Записи о положении объектов =
+++
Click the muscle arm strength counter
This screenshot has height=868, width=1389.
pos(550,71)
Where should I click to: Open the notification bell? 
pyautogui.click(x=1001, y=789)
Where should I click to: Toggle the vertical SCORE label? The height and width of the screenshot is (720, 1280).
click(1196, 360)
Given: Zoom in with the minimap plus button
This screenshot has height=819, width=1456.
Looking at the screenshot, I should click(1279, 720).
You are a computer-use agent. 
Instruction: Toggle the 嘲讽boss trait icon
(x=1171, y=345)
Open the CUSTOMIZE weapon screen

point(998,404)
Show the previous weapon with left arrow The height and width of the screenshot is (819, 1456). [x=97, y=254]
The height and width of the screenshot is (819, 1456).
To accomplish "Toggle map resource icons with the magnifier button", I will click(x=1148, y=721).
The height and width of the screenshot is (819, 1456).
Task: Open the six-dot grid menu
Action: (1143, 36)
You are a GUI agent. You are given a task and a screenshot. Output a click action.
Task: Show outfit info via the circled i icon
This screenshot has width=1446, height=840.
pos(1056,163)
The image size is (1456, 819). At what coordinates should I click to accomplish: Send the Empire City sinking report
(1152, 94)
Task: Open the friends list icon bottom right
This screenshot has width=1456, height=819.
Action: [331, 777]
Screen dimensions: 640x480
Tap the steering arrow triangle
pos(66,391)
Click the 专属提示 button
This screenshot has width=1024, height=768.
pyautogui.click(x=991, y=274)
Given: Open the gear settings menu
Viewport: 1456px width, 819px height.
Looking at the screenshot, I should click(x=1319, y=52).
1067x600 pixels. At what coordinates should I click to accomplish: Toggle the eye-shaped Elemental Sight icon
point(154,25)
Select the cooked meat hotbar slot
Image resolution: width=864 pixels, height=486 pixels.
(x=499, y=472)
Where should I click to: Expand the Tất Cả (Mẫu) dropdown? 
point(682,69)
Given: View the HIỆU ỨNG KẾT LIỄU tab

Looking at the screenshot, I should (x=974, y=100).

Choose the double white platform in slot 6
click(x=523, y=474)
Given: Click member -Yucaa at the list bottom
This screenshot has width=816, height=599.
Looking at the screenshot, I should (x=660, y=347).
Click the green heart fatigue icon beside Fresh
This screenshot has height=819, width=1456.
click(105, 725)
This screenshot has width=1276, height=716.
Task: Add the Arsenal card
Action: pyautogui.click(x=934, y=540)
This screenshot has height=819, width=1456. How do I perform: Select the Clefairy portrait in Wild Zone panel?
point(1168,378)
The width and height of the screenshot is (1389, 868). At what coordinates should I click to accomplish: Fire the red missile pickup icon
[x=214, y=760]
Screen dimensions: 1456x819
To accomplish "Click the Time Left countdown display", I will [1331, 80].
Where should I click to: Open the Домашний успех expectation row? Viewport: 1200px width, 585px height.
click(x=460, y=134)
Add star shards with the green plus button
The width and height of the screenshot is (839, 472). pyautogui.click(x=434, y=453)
+++
Задача для решения = Оформите все приведенные выше записи в виде нумерованного списка строк. Пустые строки не включайте.

Решение =
1. Click the muscle arm strength counter
2. This screenshot has height=868, width=1389.
3. pos(550,71)
4. Where should I click to: Open the notification bell? 
5. pyautogui.click(x=1001, y=789)
6. Where should I click to: Toggle the vertical SCORE label? The height and width of the screenshot is (720, 1280).
7. click(1196, 360)
8. Given: Zoom in with the minimap plus button
9. This screenshot has height=819, width=1456.
10. Looking at the screenshot, I should click(1279, 720).
11. You are a computer-use agent. 
12. Instruction: Toggle the 嘲讽boss trait icon
13. (x=1171, y=345)
14. Open the CUSTOMIZE weapon screen
15. point(998,404)
16. Show the previous weapon with left arrow The height and width of the screenshot is (819, 1456). [x=97, y=254]
17. The height and width of the screenshot is (819, 1456).
18. To accomplish "Toggle map resource icons with the magnifier button", I will click(x=1148, y=721).
19. The height and width of the screenshot is (819, 1456).
20. Task: Open the six-dot grid menu
21. Action: (1143, 36)
22. You are a GUI agent. You are given a task and a screenshot. Output a click action.
23. Task: Show outfit info via the circled i icon
24. This screenshot has width=1446, height=840.
25. pos(1056,163)
26. The image size is (1456, 819). At what coordinates should I click to accomplish: Send the Empire City sinking report
27. (1152, 94)
28. Task: Open the friends list icon bottom right
29. This screenshot has width=1456, height=819.
30. Action: [331, 777]
31. Screen dimensions: 640x480
32. Tap the steering arrow triangle
33. pos(66,391)
34. Click the 专属提示 button
35. This screenshot has width=1024, height=768.
36. pyautogui.click(x=991, y=274)
37. Given: Open the gear settings menu
38. Viewport: 1456px width, 819px height.
39. Looking at the screenshot, I should click(x=1319, y=52).
40. 1067x600 pixels. At what coordinates should I click to accomplish: Toggle the eye-shaped Elemental Sight icon
41. point(154,25)
42. Select the cooked meat hotbar slot
43. Image resolution: width=864 pixels, height=486 pixels.
44. (x=499, y=472)
45. Where should I click to: Expand the Tất Cả (Mẫu) dropdown? 
46. point(682,69)
47. Given: View the HIỆU ỨNG KẾT LIỄU tab
48. Looking at the screenshot, I should (x=974, y=100).
49. Choose the double white platform in slot 6
50. click(x=523, y=474)
51. Given: Click member -Yucaa at the list bottom
52. This screenshot has width=816, height=599.
53. Looking at the screenshot, I should (x=660, y=347).
54. Click the green heart fatigue icon beside Fresh
55. This screenshot has height=819, width=1456.
56. click(105, 725)
57. This screenshot has width=1276, height=716.
58. Task: Add the Arsenal card
59. Action: pyautogui.click(x=934, y=540)
60. This screenshot has height=819, width=1456. How do I perform: Select the Clefairy portrait in Wild Zone panel?
61. point(1168,378)
62. The width and height of the screenshot is (1389, 868). At what coordinates should I click to accomplish: Fire the red missile pickup icon
63. [x=214, y=760]
64. Screen dimensions: 1456x819
65. To accomplish "Click the Time Left countdown display", I will [1331, 80].
66. Where should I click to: Open the Домашний успех expectation row? Viewport: 1200px width, 585px height.
67. click(x=460, y=134)
68. Add star shards with the green plus button
69. The width and height of the screenshot is (839, 472). pyautogui.click(x=434, y=453)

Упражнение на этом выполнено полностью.